Pepsi will make the future a reality on October 21, 2015 and unlock limited quantities of Pepsi Perfect, available for purchase online while supplies last. Fans located in the U.S. can get their hands on 1 of 6,500 Pepsi Perfect bottles, each outfitted in a special collectible case. The 16.9 oz. bottles will contain Pepsi Made with Real Sugar and will sell for $20.15.

While the clock counts down to October 21, New York Comic Con ticket holders will step into a Pepsi Perfect world as they enter the Javits Center on Thursday, October 8. From sponsoring a Back to the Future focused panel to creating a Café 80’s inspired booth featuring a DeLorean and Wild Gunman arcade game, Pepsi Perfect will bring to life the magical world created by Back to the Future Part II.

I just read about a new specialized catheter that can fix holes in the heart using a biodegradable adhesive and patch, eliminating the need for open heart surgery in animal studies.

Researchers from Boston Children’s Hospital, the Wyss Institute for Biologically Inspired Engineering at Harvard University, Harvard John A. Paulson School of Engineering and Applied Sciences (SEAS) and the Karp Lab at Brigham and Women’s Hospital jointly worked on the project and recently published their findings in the Science Translational Medicine.

Although the patch was created last winter, researchers wanted a way to deliver the patch without open heart surgery. That’s when the catheter was created.

The catheter device utilizes UV light technology and can be used to place the patch in a beating heart.

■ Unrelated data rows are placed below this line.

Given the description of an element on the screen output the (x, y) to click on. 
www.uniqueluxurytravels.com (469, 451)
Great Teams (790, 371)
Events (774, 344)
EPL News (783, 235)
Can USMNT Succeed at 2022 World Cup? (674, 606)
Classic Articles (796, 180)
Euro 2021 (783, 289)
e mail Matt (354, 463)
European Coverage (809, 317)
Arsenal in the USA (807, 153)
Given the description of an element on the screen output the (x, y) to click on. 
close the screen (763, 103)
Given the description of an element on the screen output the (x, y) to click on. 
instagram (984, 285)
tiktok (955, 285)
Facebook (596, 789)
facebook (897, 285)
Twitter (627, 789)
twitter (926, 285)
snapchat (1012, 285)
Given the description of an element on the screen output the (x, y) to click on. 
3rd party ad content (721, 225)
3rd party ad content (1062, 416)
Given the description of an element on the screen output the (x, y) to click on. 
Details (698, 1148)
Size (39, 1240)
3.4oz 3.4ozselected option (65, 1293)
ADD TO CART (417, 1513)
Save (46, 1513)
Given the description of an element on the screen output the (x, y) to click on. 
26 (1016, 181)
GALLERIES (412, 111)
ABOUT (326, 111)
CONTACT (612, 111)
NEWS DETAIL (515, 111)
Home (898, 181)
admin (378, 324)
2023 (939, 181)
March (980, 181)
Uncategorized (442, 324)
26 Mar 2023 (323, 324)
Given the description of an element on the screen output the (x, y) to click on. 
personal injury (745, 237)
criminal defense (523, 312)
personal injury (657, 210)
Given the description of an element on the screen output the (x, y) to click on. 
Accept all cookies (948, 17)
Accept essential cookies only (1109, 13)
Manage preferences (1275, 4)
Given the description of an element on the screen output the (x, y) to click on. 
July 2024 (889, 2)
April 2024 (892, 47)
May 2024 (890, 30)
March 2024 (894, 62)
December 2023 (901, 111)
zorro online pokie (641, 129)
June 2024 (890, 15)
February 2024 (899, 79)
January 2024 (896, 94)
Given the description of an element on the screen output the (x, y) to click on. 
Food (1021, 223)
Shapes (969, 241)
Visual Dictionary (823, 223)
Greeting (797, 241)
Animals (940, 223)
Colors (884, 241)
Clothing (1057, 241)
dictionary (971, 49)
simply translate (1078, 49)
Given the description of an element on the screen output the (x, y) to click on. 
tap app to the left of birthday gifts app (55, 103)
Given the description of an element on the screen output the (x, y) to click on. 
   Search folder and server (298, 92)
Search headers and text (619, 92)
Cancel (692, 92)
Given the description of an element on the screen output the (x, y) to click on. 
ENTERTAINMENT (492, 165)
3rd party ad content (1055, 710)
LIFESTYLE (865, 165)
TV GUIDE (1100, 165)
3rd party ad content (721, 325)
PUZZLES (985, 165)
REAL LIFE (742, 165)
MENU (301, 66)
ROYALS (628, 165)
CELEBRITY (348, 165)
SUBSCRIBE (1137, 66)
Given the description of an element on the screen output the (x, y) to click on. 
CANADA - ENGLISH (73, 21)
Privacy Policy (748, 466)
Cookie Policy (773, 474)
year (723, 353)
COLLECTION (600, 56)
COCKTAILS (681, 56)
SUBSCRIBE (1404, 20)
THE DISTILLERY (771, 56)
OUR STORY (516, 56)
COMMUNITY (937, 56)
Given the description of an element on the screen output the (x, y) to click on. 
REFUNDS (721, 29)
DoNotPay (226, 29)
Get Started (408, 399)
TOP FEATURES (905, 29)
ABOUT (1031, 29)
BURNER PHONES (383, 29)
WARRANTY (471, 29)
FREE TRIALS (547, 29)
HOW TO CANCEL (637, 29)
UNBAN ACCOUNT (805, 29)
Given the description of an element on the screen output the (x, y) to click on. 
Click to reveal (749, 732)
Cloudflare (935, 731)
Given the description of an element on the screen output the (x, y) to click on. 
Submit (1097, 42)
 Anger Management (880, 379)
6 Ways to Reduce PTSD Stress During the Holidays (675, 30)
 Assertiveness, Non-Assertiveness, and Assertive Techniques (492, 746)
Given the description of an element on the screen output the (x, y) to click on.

According to a press release, the catheter is inserted through a vein in the neck or groin and directed to the defect within the heart. Once the catheter is in place, the clinician opens two positioning balloons: one around the front end of the catheter, passing through the hole, and one on the other side of the heart wall.

The clinician then deploys the patch and turns on the catheter’s UV light. The light reflects off of the balloon’s shiny interior and activates the patch’s adhesive coating. As the glue cures, pressure from the positioning balloons on either side of the patch help secure it in place.

Finally, both balloons are deflated and the catheter is withdrawn. Over time, normal tissue growth resumes and heart tissue grows over the patch. The patch itself dissolves when it is no longer needed.